Controlling Transactions and Locks with Hints and Snapshots in SQL 2000 and 2005.

Locks

Locks are the mechanism databases use to control problems that may arise from simultaneous multi-user access. Some common issues locks try to manage include; what happens when two users try to change the same piece of information at the same time - who wins? Or user one tries to read data while user two is making changes on the same information, - which version of the data should user one see, changed or unchanged? Without locks, these situations may cause the data or results of a query to be logically incorrect. Lock sophistication is a key difference between simple databases designed for single user applications and enterprise databases capable of simultaneously handling large volumes of multi-user actions. Locks are automatically created and managed by both Microsoft SQL 2000 and SQL 2005, but there are cases when a developer or DBA will obtain better performance by dictating the locking behavior SQL should use. This article will introduce Transactions and Locks, as well as methods for controlling them such as using Locking Hints and Snapshots.

Before a review of locks can take place, transactions (the smallest unit of work in TSQL), must be introduced.

[@more@]

Transactions

Think of a transaction as a logical container holding TSQL that can stand alone, not needing any other statements to be complete. Every transaction causes at least one lock to be issued. If you issue a simple one-statement update such as:

UPDATE authors
SET au_fname = 'Don'

Then your transaction consists of only this one statement. However, if the above statement first required that some new records be inserted into the table, then the transaction would consist of two statements:

INSERT INTO authors
 (au_fname)
 SELECT au_fname
 FROM some_other_table
UPDATE pubs
SET first_name = 'Don'

To tell SQL that these two statements must happen together, in the order presented, they are both wrapped together inside a single transaction, noted by the key phrase BEGIN TRANSACTION:

BEGIN TRANSACTION
 INSERT INTO authors
 (au_fname)
 SELECT au_fname
 FROM some_other_table
UPDATE pubs
SET first_name = 'Don'
COMMIT

COMMIT

The COMMIT tells SQL that it has reached the end of the transaction, and whatever data modifications the statements have made should become a permanent part of the database. The other option for ending a transaction is ROLLBACK, which means all the changes just made should be undone. At this point, for both COMMIT and ROLLBACK, all resources and locks used by the transaction are released.

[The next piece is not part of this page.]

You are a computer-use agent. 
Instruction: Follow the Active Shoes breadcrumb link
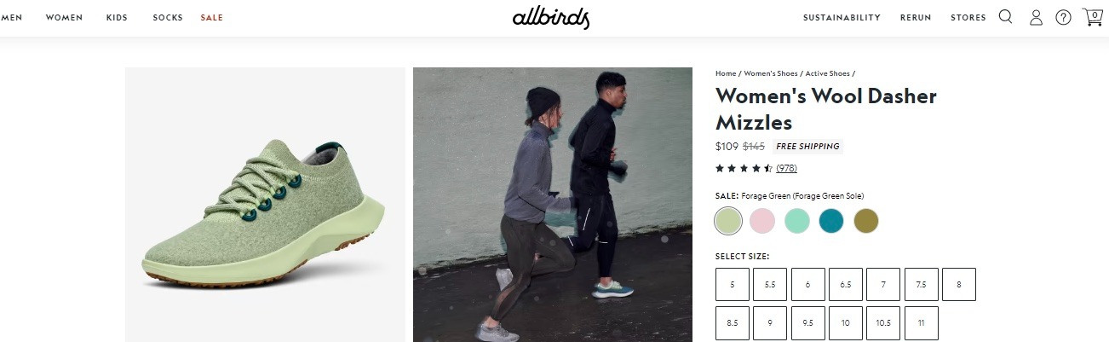point(828,73)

As transactions become longer and more involved, locking becomes more problematic. The code below will create a simple example of this. We will simulate a long running transaction by not issuing a COMMIT; this will hold a lock on records a second statement will request. In SQL 2000, run the following TSQL from Query Analyzer:

USE pubs
GO
BEGIN TRANSACTION
  UPDATE authors
  SET au_fname = 'Don'

Now open a second instance of Query Analyzer and run this select:

SELECT au_fname
FROM authors

The select query will not get a response. Its waiting for the lock SQL automatically issued at the BEGIN TRANSACTION to be released. To release it, issue this key word from the first Query Analyzer session:

ROLLBACK

When you do, the update changes will be discarded and the second Query Analyzer session will get a dataset back.

Transactions and locks increase the complexity of database operations, but they guarantee valid data and query results in multi-user applications. This guarantee is expressed with the acronym ACID. ACID stands for Atomicity, Consistency, Isolation, and Durability.

For a transaction to be Atomic, all of the DML statements (Data Manipulation Language, INSERT, UPDATE, and DELETE) must either all commit, or rollback. Meaning a transaction cannot be left in a half done state. An example would be a transfer of funds from a savings account to checking. If the withdrawal from saving happens, the credit to checking must happen, or if the withdrawal fails, then the credit to checking should not happen. In either case, both must either succeed or fail together.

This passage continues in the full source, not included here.